A good example of this is a conversation I had with a client. (Jane, of course, is not her real name.)
Writing coach (Me): “How much have you been writing?”
Jane: “Well, actually, I have stopped my writing routine.”
Writing Coach: “What happened? Let’s go back to when you’re going to be writing. What is the last habit you do before you start writing?”
Jane: “Well, up to a couple weeks ago, I started writing right after I stopped journaling. But now it’s fall. So, it’s so dark in the morning when I wake up at 6am, I just want to snuggle in bed a little bit longer. And because I stay in bed longer, I don’t have time to journal. And because I don’t journal, I don’t write, and I just go straight to work, because I feel like I’m already behind. I just have to be hard on myself, and get back into getting up on time to write.”
Writing Coach: “What if we do it a little bit differently? What if, instead of being hard on yourself, you think about joy as a productivity tool. How can we bring excitement to your journaling, not despite the dark, but because of it being dark outside?”
And her eyes started shining. Her face lit up.
Jane: “Oh, I got it. I still have candles lying all around the house. So, what I can do is I can get up early in the morning when it’s still dark outside, I can light a candle, and I can journal by candle light, and that sounds incredibly exciting.”
So, that’s what she did the next morning. She woke up and jumped out of bed with enthusiasm, lit a candle, and she got back to her journaling practice.

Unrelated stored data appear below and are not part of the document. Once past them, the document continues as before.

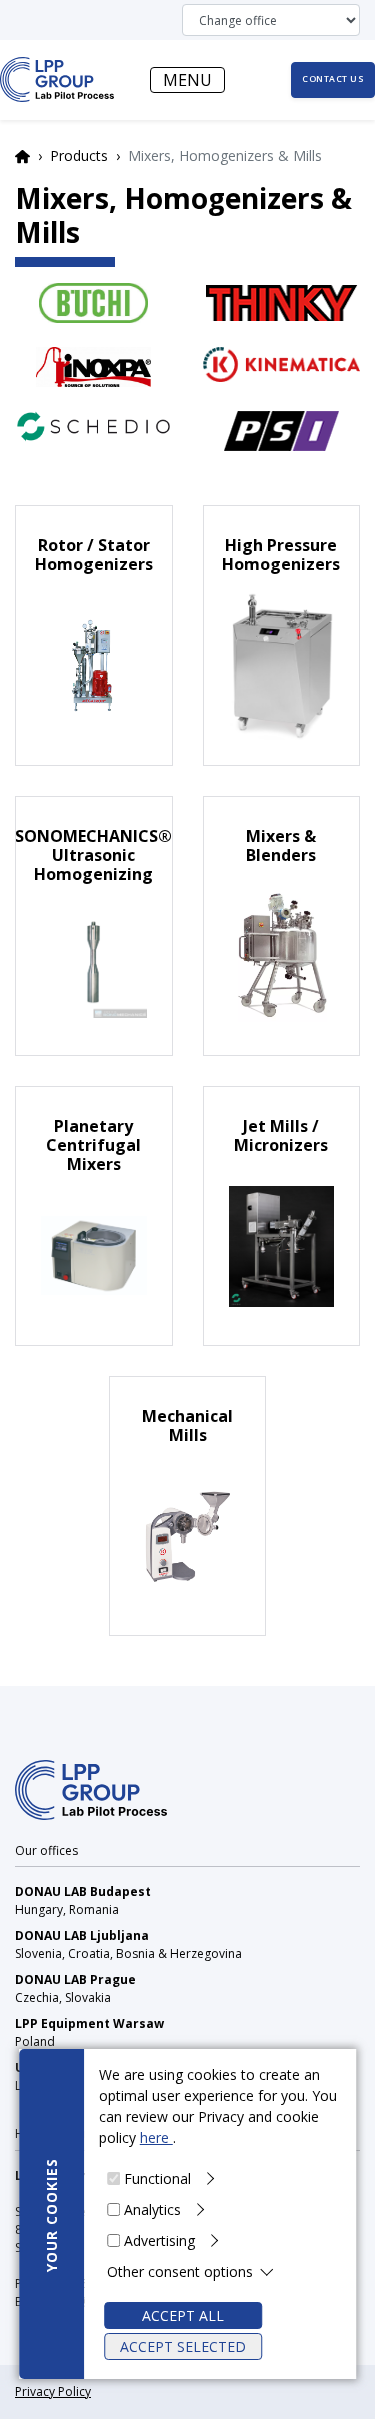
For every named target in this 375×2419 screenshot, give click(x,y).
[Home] (57, 79)
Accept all (183, 2315)
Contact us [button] (333, 79)
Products (79, 155)
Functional (157, 2178)
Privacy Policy (53, 2391)
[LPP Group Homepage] (91, 1788)
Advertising (159, 2240)
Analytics (152, 2209)
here (156, 2137)
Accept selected (183, 2346)
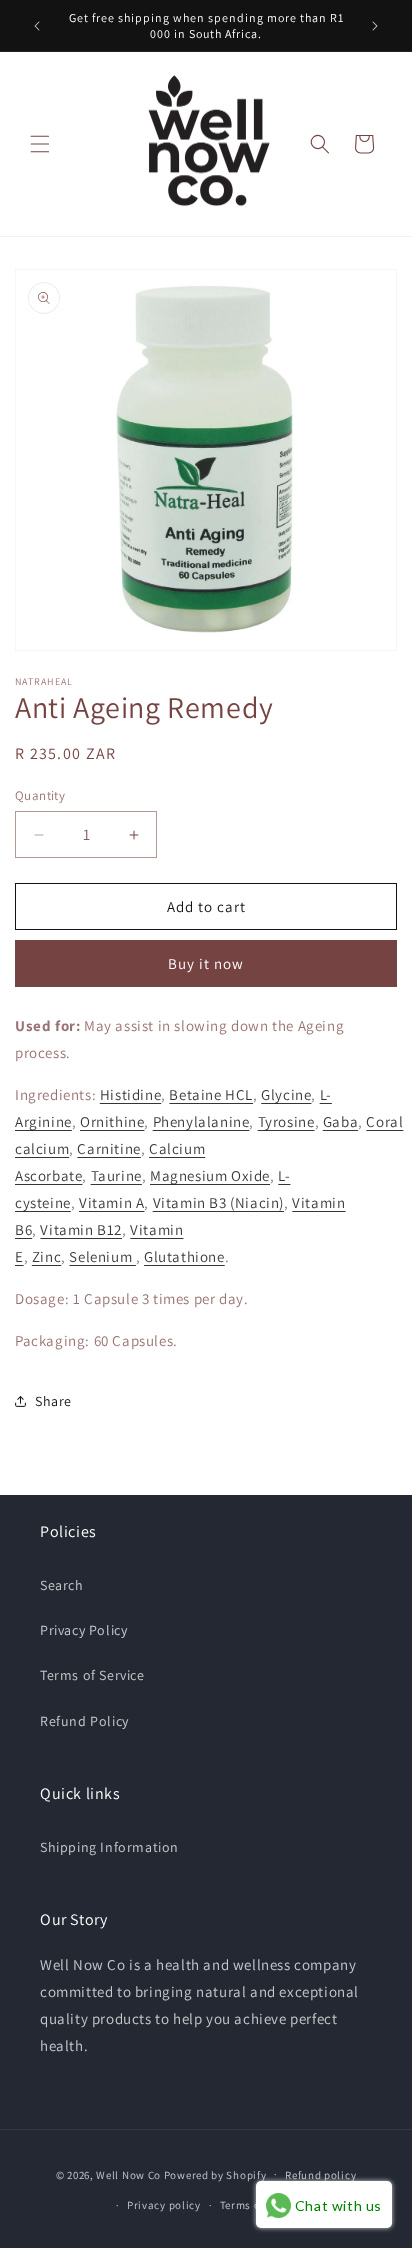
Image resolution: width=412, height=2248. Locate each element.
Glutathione (184, 1256)
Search (62, 1585)
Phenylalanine (201, 1121)
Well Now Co (128, 2174)
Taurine (116, 1175)
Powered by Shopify (215, 2174)
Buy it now (206, 963)
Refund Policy (84, 1721)
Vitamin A (111, 1202)
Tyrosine (286, 1121)
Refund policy (320, 2175)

The moral of this story is she did not succeed because she was harder on herself. In fact, she succeeded because she made the task enJOYable again.
You can DM me on Instagram, to share your own writing struggles and what you think you are doing wrong.
Your 4 mistakes when you're building a writing routine
Building a sustainable writing routine with ADHD doesn’t have to be a constant uphill battle. By ditching the perfectionism and focusing on joy, you can unlock your writing potential and make consistent progress. Remember to start small, choose a designated time and place, and leverage your existing habits to make writing a natural part of your day.